Speaking of earnings! Back in that era a ‘deal’ would almost always pay out a 1% ($60-$200 + per ‘week’) SPIFF the very next morning! Talk about getting reps pumped up for the day! And it was true that given a couple of those puppies each week reps would bank their checks and have a damn good time living off their SPIFFS!
Conversely the $1 paycheck was given birth in that time. Sometimes when payday rolled around and a rep was expecting a big juicy check they instead opened up the envelope and discovered a check for just a buck!
Instead of deducting any charge-backs from the reps’ reserve funds or spreading the charge-back out over several checks the developers with such a policy would take it all out of commissions earned and it was truly a ‘screw-you-pal (and their families)’ perspective!
And speaking of those SPIFFS and $1 checks some sales centers also had what was referred to as a ‘fish-bowl’ whereby ‘x’ dollars were allocated and set aside to pay out as a (small) ‘advance’ to any reps who needed a few bucks quickly for bills, etc. until payday!
Back then ‘singles’ (male, female and/or any ‘combo’) were toured but they were mostly NQ’d and/or handled as a courtesy tour; they went to whoever was on the bottom of the list.
And by the way, when reserve funds were first introduced in the ‘biz’ it was for two primary reasons. One reason was to protect the developers from ‘heat merchants’ (cons, thieves and liars) who would slither onto a sales line somewhere, tell the ‘prospect’ whatever it took to close a deal and write a ton of business in (e.g.) 30 days, make a quick $20-G and then move on, leaving the developer holding the bag.
The other reason was a form of control over the reps, the idea being that if the developer was holding on to thousands of dollars in reserve funds that belonged to the reps they were less likely to move on to another track.
Here’s an oldie-but-goodie. When RCI first introduced exchange/ownership movies and developers played those during the sales presentation, the net sales results either remained the same or often plummeted for two reasons.
One, because the reps, mostly ‘liners’, thought the movie and ‘Star-Spokes-Person’ would sell the deal. Oh, so wrong!
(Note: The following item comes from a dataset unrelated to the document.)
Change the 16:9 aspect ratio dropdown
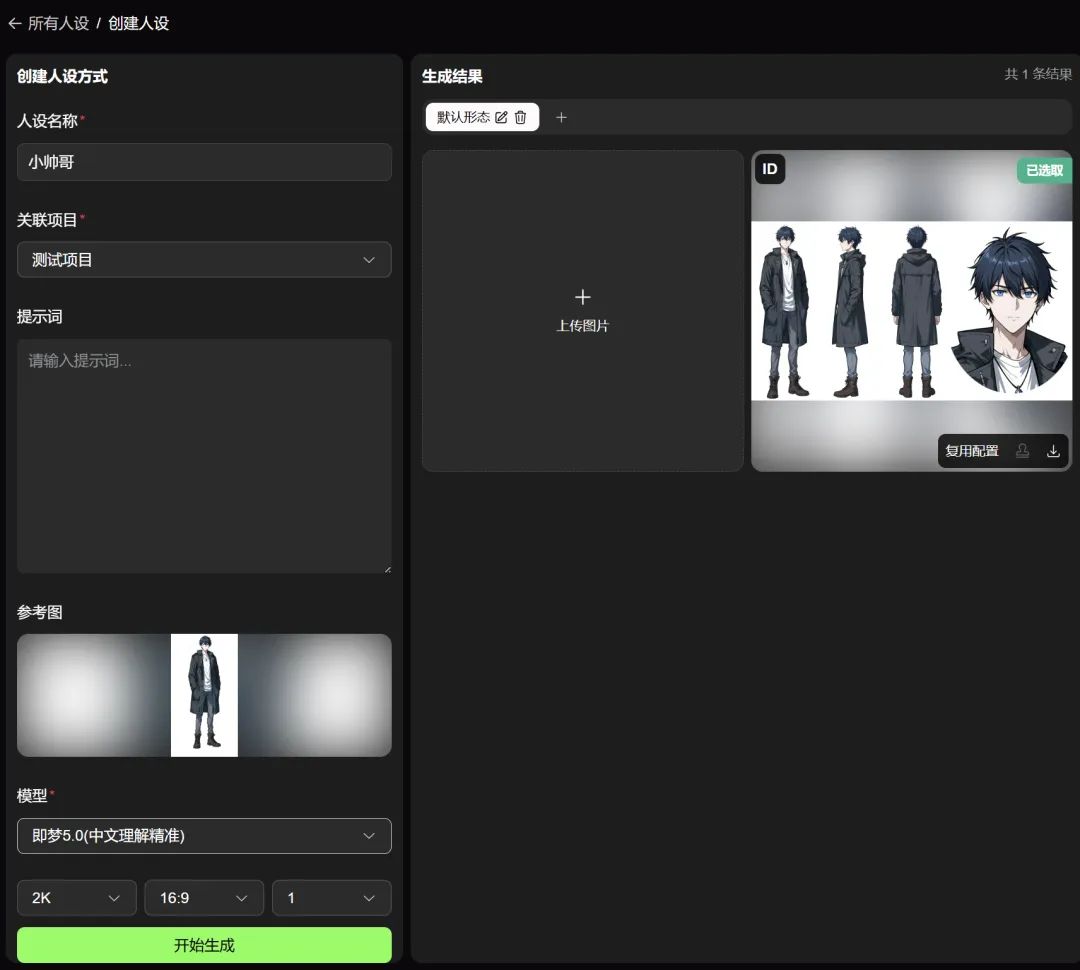This screenshot has height=970, width=1080. 204,898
The other reason, which goes hand in hand with the first, is that sales training was non-existent. If a rep could pretty much breath they were hired, ‘rode’ (went on one tour) with one rep on their first day (often not a very good one at that), and then the ‘green-peas’ were tossed to the lions like raw meat!
Hence the industry ‘aphorism’ was born, in part: Hire ‘em in masses, train ‘em… then fire their sorry asses (and keep their reserves)….
It was also true that many sales centers in days gone by would have their reps break bread (aka eat breakfast) with their tours so that they had a better opportunity to ‘warm-up’!
But today, mostly because of those damn ‘bean-counters’ who never sold a week in their lives, that practice of ‘breaking bread’ is as rare in the USA as cash SPIFFS are most everywhere!
These days most reps are W-2 employees but in years gone by they were mostly 9’ers (1099’ers; aka Independent Sales Contractors) which allowed for an environment of discrimination, racism, sexual harassment, overtly preferential treatment, fist fights and prejudices, etc.
And back then ‘love lines’ were the preferred sales management system, allowing ‘ball-less’ SM’s to (e.g.) literally ‘starve out’ certain closers that they feared, didn’t like, or who wouldn’t kiss their sorry pathetic Asses. Other (male) managers used the love line to literally get ‘laid’ by the few gals who wanted to become ‘closers’…
There was one SM in particular who was very well known and that sadistic bastard would actually go up to the contracts office (after hours) and pay a secretary to meet him their for a rendezvous to alter the DOCS out of the name of the closer and put the revised ‘deal’ in his name or pass it along to one of his ‘pals’.
That piece of work ultimately found himself in prison on sexual assault charges but throughout his reign of terror, even though the developer (still in the ‘biz’ today) knew of his many escapades, he was allowed to continue to rule the nest despite the fact that his tactics produced sub-standard closing ratios, VPG’s, etc.
When Mexico timeshare sales first starting making big gains in the early 1980’s recruiters would come up to Hawaii and Florida to hire the top talent and sweep them away south…
They would also (usually) pay their round-trip airfare upfront and have housing waiting for them (sometimes it was good and sometimes not). Some of those who went ‘South’ became very wealthy while others just became party animals, like there was no tomorrow; and some are literally buried there today (as in 6ft under)!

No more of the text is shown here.